Samstag, 11. Juli 2009
Die Samstags-Konfrontationen beginnen bereits um 15 Uhr im Kleylehof,
zunächst mit dem Griechen Nikos Veliotis (cello) und dem Meister der Reduktion,
Radu Malfatti (trombone), fortgesetzt eine Stunde später mit …&mics. Der Australier
Will Guthrie, der trotz seiner 26 Jahre schon auf eine längere Karriere
zurückblicken kann und bei Miles Davis Schlagzeuger Tony Williams in die Lehre
ging, trifft auf die beiden Franzosen Jean-Luc Guionnet und Jérôme Noetinger. Danach
heißt es wieder Szenenwechsel und auf in die bewährte Jazzgalerie. Dort startet
um 19 Uhr das abendfüllende Musikprogramm mit dem Tristan Honsinger's Seven
Seas Orchestra. Honsinger hat hier ein hochkarätiges Streicherensemble
zusammengestellt, welches starke individualistische Spielerinnen-Persönlichkeiten
in einen von ihm projektierten Rahmen stellt. Anarchie und Freiheit werden
dabei die spielbestimmenden Faktoren sein, aber auch Humor und Philosophie
kommen bei Tristan Honsinger nie zu kurz. Um 20:30 Uhr folgt das japanische Otomo
Yoshihide Sextet. Diese Band, so heißt es, kann noch Free-Jazz-Geschichte aus
dem Geist der Tradition schaffen. Das Duo John Butcher (sax) und Gerry
Hemingway (drums) spielen danach um 22 Uhr auf. Hemingway, langjähriger Begleiter
von Anthony Braxton, trifft sich mit Butcher, also mit einem der besten Saxofonisten
in der Contemporary Music Scene. "Buffalo Pearl" heißt ihre erste CD-Einspielung,
und diese Perlen werden sie auch dem Nickelsdorfer Publikum präsentieren. Um
23:30 Uhr zelebriert The Brass Association mit Jeb Bishop (trombone), Johannes
Bauer (trombone), Per Ake Holmlander (tuba, chimbasa) und Joe McPhee (valve
trombone) "a dedication to Clifford Thornton", einen der ersten Musiker der
Afro-Amerikanischen Szene, der lange bevor es Mode wurde in globalen
Zusammenhängen einen Entwurf von Welt-Musik hinlegte. "Gardens of
Harlem" mit dem Jazz Composer's Orchestra eingespielt, ist heute jedoch fast
in Vergessenheit geraten. Clifford verschmolz die Musik der Sahara, der Ewe aus
Togo, Afro-Kubanische Musik und die Volksmusik eines Béla Bartók zu seiner
eigenen Musik, mit starker Bindung an die Jazztradition. Clifford Thornton war
der Spiritual Rector und Impulsgeber für die weitere Karriere von Joe McPhee,
der heuer 70 Jahre alt wird. Um 1 Uhr folgt schließlich noch das Trio Fennesz /
Brandlmayr / Dafeldecker, das bereits im Vorjahr ein Benefiz für die
Jazzgalerie Nickelsdorf im Wiener Fluc gab und Publikum wie Veranstalter
restlos glücklich machte, also begeisterte. Daher die logische Schlussfolgerung
des Konfrontationen-Teams: "Wir wollen das noch einmal hören!". Christian
Fennesz (computer, guitar), Martin Brandlmayr (drums) und Werner Dafeldecker (double
bass) gehören zu den großen Neuerern und Mitbegründern des "Wiener Elektronik-Wunders".
Sonntag, 12. Juli 2009
Sonntagszeit, Kirchenzeit, so auch bei den Konfrontationen.
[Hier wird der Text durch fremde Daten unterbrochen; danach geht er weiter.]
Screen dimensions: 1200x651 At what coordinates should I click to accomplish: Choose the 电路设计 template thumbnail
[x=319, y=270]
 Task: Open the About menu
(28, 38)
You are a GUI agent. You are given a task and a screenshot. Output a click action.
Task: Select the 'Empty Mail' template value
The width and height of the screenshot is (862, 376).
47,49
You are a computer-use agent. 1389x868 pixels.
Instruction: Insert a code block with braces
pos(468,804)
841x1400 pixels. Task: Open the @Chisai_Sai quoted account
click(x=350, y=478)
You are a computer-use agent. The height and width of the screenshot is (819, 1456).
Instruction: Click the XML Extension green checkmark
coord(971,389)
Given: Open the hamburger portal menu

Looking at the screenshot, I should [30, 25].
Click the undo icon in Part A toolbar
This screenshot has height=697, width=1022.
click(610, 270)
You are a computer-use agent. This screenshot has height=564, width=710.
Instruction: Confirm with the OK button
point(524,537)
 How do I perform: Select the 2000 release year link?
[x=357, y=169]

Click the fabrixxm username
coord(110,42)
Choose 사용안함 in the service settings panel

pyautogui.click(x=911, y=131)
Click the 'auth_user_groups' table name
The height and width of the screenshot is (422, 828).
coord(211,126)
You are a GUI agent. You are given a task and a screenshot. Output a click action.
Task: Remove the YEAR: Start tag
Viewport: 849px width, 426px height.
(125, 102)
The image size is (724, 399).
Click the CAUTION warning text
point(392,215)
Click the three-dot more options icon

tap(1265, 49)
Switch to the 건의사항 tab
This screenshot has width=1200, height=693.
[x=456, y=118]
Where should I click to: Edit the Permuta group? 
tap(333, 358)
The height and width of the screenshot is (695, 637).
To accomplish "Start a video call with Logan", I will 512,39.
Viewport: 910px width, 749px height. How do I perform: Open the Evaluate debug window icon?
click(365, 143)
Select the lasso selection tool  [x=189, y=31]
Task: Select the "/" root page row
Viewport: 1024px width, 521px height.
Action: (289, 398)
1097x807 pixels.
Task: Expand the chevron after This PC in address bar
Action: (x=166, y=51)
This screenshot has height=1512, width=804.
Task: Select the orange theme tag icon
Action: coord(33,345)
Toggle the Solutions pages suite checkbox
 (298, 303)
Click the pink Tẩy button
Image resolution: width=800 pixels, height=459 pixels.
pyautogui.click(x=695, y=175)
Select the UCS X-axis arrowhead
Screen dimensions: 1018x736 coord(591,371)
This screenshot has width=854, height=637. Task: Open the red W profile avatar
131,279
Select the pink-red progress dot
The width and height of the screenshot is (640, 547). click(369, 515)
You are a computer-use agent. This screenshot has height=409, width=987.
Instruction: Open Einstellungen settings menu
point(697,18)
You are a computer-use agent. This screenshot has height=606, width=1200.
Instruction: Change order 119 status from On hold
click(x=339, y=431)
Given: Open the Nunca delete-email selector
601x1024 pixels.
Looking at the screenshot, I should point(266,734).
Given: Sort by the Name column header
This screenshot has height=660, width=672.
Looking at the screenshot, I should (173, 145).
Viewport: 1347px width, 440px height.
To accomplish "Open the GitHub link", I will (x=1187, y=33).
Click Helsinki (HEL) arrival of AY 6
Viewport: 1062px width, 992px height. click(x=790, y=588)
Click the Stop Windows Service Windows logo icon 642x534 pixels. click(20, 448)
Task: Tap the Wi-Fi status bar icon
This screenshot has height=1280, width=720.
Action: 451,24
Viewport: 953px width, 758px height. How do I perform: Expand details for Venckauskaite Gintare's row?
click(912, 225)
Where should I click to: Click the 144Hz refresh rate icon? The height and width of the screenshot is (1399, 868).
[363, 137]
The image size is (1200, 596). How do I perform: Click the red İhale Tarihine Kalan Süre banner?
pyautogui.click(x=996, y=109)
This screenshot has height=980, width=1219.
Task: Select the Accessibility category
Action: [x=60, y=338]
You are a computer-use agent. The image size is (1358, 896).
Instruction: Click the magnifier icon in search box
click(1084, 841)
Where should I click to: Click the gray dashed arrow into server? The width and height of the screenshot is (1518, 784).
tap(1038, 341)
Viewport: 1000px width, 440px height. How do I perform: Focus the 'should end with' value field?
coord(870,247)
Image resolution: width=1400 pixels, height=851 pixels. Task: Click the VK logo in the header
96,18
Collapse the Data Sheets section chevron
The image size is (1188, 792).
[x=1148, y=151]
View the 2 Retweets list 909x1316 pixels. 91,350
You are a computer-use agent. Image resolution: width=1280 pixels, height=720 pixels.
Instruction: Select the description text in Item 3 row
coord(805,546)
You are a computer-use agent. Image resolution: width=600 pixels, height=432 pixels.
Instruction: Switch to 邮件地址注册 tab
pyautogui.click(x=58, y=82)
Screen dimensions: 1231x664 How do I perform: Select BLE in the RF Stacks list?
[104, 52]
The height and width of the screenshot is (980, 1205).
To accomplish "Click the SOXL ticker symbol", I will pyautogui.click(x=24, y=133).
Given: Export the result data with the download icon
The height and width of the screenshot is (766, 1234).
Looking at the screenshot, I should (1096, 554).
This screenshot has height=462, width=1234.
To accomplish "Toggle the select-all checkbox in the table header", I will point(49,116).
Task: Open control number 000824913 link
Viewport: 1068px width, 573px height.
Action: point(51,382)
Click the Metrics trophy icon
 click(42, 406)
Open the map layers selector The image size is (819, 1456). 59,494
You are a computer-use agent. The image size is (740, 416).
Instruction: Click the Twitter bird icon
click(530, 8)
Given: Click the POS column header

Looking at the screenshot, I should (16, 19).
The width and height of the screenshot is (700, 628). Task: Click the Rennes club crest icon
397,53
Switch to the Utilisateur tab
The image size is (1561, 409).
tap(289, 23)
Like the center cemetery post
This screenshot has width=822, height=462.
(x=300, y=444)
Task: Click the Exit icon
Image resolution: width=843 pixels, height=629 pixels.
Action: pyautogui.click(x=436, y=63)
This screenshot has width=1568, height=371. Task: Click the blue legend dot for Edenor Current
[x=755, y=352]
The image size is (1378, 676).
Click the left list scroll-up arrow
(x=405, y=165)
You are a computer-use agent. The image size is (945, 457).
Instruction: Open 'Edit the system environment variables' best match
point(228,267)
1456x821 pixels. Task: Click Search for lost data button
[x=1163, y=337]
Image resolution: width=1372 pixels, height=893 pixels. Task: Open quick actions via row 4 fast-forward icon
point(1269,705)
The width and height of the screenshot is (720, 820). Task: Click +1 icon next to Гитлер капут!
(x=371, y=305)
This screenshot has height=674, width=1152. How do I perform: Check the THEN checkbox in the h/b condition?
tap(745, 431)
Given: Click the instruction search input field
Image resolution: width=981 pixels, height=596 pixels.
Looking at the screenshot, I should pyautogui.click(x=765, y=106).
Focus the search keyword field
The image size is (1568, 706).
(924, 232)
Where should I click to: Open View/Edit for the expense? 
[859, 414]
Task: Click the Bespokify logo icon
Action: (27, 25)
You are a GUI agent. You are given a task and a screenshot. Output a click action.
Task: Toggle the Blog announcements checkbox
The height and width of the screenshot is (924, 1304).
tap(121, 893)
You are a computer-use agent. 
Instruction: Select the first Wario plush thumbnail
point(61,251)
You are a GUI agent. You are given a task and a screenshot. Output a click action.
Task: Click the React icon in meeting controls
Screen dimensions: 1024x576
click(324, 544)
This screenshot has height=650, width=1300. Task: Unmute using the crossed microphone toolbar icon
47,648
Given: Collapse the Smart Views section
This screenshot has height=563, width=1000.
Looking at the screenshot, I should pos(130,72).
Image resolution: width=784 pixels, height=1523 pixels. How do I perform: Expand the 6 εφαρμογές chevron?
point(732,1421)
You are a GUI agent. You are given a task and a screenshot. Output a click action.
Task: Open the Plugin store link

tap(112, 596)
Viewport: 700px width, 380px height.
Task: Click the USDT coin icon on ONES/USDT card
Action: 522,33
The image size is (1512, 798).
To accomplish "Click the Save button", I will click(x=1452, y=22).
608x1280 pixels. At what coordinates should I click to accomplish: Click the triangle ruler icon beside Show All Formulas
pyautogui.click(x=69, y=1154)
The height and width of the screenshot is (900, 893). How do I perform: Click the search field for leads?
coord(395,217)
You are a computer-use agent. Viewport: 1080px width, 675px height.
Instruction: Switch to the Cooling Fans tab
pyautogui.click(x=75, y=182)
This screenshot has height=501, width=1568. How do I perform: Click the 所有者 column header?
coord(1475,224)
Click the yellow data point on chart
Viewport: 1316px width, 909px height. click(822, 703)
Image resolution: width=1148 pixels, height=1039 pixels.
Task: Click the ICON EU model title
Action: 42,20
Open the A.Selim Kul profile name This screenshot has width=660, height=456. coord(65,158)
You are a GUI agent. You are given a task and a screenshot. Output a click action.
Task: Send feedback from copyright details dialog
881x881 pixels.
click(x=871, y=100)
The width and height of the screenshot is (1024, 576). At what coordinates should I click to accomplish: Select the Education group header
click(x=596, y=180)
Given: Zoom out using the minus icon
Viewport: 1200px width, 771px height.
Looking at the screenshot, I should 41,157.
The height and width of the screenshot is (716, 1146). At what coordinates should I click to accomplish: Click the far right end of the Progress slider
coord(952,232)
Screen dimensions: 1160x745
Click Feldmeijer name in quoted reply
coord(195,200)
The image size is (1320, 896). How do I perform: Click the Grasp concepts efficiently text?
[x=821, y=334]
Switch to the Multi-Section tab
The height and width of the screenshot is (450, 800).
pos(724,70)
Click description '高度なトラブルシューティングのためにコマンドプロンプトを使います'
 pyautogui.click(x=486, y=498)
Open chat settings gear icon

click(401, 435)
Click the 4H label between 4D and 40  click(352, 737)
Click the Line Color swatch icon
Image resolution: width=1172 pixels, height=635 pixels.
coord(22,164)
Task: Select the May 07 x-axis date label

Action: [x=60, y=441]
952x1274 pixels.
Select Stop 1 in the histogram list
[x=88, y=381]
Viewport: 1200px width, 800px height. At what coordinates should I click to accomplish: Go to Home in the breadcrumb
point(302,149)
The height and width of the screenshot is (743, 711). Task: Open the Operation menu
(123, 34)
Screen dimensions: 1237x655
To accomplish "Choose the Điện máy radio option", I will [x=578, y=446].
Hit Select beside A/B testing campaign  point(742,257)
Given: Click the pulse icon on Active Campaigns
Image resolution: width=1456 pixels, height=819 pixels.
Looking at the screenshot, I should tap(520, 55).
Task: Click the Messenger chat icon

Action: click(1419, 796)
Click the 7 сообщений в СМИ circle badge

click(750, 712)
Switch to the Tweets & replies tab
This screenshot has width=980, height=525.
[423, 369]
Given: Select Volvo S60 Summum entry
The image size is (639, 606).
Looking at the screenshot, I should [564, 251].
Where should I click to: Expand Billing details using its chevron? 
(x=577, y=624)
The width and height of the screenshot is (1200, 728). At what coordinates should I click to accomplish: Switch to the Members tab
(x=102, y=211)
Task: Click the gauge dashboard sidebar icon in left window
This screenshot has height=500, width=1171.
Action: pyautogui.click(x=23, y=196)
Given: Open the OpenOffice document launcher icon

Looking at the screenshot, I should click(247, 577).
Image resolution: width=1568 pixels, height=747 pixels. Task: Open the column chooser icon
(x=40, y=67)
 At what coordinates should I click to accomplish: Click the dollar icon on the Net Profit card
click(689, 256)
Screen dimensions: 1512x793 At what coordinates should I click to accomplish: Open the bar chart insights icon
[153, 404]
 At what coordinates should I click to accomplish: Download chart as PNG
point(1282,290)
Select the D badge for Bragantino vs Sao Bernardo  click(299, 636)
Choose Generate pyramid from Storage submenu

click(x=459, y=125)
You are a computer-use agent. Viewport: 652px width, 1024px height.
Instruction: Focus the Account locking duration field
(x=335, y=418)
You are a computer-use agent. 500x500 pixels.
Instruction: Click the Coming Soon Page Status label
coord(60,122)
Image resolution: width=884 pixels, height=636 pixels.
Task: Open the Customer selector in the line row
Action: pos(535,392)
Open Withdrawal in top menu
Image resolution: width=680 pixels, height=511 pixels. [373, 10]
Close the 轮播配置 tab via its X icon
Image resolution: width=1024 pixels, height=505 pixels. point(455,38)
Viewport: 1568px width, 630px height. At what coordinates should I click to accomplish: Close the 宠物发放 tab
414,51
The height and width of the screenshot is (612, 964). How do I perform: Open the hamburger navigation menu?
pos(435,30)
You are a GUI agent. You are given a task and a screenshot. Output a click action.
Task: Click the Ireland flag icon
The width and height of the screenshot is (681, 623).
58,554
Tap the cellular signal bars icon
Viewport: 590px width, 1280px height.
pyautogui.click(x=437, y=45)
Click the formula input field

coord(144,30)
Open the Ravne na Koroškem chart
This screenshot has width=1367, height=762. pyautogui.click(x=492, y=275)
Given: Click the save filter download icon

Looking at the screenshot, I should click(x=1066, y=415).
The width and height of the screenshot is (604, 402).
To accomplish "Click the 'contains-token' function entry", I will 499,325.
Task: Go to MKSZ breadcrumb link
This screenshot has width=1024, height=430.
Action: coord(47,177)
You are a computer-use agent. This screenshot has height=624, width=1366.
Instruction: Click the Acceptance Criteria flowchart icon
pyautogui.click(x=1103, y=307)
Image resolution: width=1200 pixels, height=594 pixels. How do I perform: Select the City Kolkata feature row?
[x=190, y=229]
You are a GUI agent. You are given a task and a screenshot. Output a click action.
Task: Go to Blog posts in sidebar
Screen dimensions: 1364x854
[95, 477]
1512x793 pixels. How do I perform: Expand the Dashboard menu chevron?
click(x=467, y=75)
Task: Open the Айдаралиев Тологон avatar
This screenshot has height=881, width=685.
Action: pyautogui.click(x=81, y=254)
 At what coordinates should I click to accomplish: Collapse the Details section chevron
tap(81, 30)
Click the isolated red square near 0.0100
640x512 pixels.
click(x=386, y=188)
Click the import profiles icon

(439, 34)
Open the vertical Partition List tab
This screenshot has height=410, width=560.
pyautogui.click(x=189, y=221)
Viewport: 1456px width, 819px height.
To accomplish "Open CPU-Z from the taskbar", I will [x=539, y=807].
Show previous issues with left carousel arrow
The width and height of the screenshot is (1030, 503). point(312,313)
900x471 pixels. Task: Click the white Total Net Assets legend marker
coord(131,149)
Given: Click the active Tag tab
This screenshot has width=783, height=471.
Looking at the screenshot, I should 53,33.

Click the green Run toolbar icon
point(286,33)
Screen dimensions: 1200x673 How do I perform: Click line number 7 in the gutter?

Also auf geht's um 15 Uhr in die Kirche. Staunet und höret. Mary Oliver (viola)
und Rozemarie Heggens (double bass) verklangbildern ein Magnetfeld aus
klassischer Interpretation und freier Improvisation. Um 16 Uhr folgt das
einzige Solo-Konzert der diesjährigen Konfrontationen, nämlich Jean-Luc
Guionnet an der Orgel - wir sind ja schließlich immer noch in der Kirche. Um 18
Uhr geht es dann wieder wie gewohnt in der Jazzgalerie weiter, mit dem viel
versprechenden Quartett Katharina Klement (piano), Klaus Lang (Hammond), Hans
W. Koch (Computer) und Susanna Gartmayer (Bassklarinette). Zeitgenössisch, Genre-übergreifend, multimedial, innovativ - Phrasen, sicher - aber all das
darf man sich von diesem Quartett erwarten. Um 19:30 Uhr greift dann Joe McPhee
nochmals zum Tenorsaxofon. Zu hören gemeinsam mit Paal Nilssen-Love (drums). Und
um 21 Uhr folgt ein weiteres Duo, was für eines noch dazu! Irene Schweizer (piano)
und Louis Moholo-Moholo (drums) geben sich die Ehre, das Publikum darf sich auf
eine Ausnahmepianistin freuen, die bereits in frühen Jugendjahren vom Bazillus
der Afro-Amerikanischen Musik infiziert wurde, welche sie nie mehr losgelassen
hat und bei den Konfrontationen mit einem der letzten großen Musiker aus Südafrika,
der die bitteren Jahre im europäischen Exil glücklicherweise überlebte,
Masterdrummer Louis Moholo, aufspielen wird. "Viva la Black". Referenzen
an die Musik von Dollar Brand und Dudu Pukwana dürfen erwartet werden. Den
Abschluss der 30. Konfrontationen bildet um 22:30 Uhr die Formation Ground 6
mit Veryan Weston (piano), Luc Ex (bass), Tony Buck (drums), Ingrid Laubrockm (tenor),
Hannah Marshall (cello) und Mandy Drummond (viola). Ein traumhaftes Dream Team,
mit einem Schlagzeuger, der die Felle streichelt und die Glocken und Becken
verzaubert. (mh/pt; Fotos: Elvira Faltermeier, Konfrontationen)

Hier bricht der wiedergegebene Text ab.